## Problem statement:
Reproduce the blog excerpt below word for word, from its first sentence to its last.

## Text shown:

******

Eventually, I realized no one was coming, thankfully, and took a breath. I assessed the situation and realize the rational thing to do was get rid of the broken rack without getting cut on the rusted pole. It now lies on the bathroom floor. I rinsed my hair and got out of the shower. After I dried off and wrapped the wet hair, I cleaned up all the bottles, brushes, tossed things that were not good, and then I dressed. Well, there was no sense messing up my clothes. 

With an annoyed backward glance, I left the broken caddy on the bathroom floor till morning. Our encounter was traumatizing enough. I wasn't dealing with relocation tonight. 

Friday, December 5, 2014

Ultimate Outcome of Inevitable Change

Dallas, SD. 1936
Source: US Dept Agriculture - Public Domain
Mineral Wells is  a small town in Texas. They have an impending disaster. Their man-made lake is drying up at an astonishing rate. Faced with imminent disaster, they're talking about piping water from a bigger lake or shipping it in some way.  Mineral Wells Facing Water Shortage

Part of me thinks that's terrible but another part of me thinks this is simply nature doing what it has always done: changing the face of the planet and demographics. 

Historically, the face of the country changed every time there was a drought or other natural disaster. In fact, the face of the world changes in natural disasters. But in the United States, this is more current in our memories and history. Two hundred years ago, if the well, lake, creek, or river dried up, people packed up and moved, usually farther west. 

The Dust Bowl event created a huge relocation of people because everything dried up and was buried beneath blowing sand. The causes of the dust bowl even are pretty much the same ones causing this lake to dry up. Too little rain, over use of resources, and poor planning that upset the ecology of the region.

******

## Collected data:
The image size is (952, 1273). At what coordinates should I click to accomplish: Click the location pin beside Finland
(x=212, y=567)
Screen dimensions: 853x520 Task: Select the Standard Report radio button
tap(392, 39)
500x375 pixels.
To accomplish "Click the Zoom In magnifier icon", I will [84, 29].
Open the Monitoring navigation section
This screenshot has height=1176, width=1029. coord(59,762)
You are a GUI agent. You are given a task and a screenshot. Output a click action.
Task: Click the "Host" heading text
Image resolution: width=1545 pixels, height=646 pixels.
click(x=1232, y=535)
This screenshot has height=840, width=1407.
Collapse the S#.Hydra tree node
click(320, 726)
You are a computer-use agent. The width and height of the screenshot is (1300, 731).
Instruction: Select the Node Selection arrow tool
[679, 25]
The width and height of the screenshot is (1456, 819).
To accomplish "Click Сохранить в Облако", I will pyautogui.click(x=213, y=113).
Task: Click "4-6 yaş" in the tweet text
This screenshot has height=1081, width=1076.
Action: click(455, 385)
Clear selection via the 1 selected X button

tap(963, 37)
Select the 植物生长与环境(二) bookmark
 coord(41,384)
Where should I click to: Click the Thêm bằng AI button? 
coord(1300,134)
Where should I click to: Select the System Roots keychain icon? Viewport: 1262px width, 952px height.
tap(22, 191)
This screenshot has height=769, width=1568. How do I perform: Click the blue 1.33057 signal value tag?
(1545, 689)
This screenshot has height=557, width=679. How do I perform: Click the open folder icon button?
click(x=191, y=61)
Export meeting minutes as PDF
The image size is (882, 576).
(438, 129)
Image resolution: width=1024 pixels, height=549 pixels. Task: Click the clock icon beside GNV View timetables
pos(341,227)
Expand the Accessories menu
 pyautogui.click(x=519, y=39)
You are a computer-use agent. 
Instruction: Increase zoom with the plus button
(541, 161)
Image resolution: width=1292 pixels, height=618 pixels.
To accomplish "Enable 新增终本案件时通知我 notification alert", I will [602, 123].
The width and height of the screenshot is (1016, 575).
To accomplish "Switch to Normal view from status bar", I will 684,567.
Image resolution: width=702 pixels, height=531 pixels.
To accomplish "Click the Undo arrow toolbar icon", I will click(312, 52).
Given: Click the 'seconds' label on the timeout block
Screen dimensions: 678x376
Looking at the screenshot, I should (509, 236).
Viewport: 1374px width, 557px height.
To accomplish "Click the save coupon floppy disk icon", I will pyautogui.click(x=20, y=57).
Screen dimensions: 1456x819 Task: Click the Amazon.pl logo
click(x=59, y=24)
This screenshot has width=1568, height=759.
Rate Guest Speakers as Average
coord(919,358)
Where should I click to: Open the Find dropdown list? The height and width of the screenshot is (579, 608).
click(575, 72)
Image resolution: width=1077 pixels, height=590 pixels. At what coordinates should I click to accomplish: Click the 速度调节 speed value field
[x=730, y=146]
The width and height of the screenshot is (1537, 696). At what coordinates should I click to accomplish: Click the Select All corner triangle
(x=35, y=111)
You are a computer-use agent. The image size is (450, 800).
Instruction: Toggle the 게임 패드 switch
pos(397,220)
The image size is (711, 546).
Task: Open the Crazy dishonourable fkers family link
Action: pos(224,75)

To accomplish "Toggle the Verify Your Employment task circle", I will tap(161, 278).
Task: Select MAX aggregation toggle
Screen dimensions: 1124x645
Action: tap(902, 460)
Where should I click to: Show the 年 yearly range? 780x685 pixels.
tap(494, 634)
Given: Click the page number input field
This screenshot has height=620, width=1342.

******

## Solution below:
Eventually, I realized no one was coming, thankfully, and took a breath. I assessed the situation and realize the rational thing to do was get rid of the broken rack without getting cut on the rusted pole. It now lies on the bathroom floor. I rinsed my hair and got out of the shower. After I dried off and wrapped the wet hair, I cleaned up all the bottles, brushes, tossed things that were not good, and then I dressed. Well, there was no sense messing up my clothes. 

With an annoyed backward glance, I left the broken caddy on the bathroom floor till morning. Our encounter was traumatizing enough. I wasn't dealing with relocation tonight. 

Friday, December 5, 2014

Ultimate Outcome of Inevitable Change

Dallas, SD. 1936
Source: US Dept Agriculture - Public Domain
Mineral Wells is  a small town in Texas. They have an impending disaster. Their man-made lake is drying up at an astonishing rate. Faced with imminent disaster, they're talking about piping water from a bigger lake or shipping it in some way.  Mineral Wells Facing Water Shortage

Part of me thinks that's terrible but another part of me thinks this is simply nature doing what it has always done: changing the face of the planet and demographics. 

Historically, the face of the country changed every time there was a drought or other natural disaster. In fact, the face of the world changes in natural disasters. But in the United States, this is more current in our memories and history. Two hundred years ago, if the well, lake, creek, or river dried up, people packed up and moved, usually farther west. 

The Dust Bowl event created a huge relocation of people because everything dried up and was buried beneath blowing sand. The causes of the dust bowl even are pretty much the same ones causing this lake to dry up. Too little rain, over use of resources, and poor planning that upset the ecology of the region.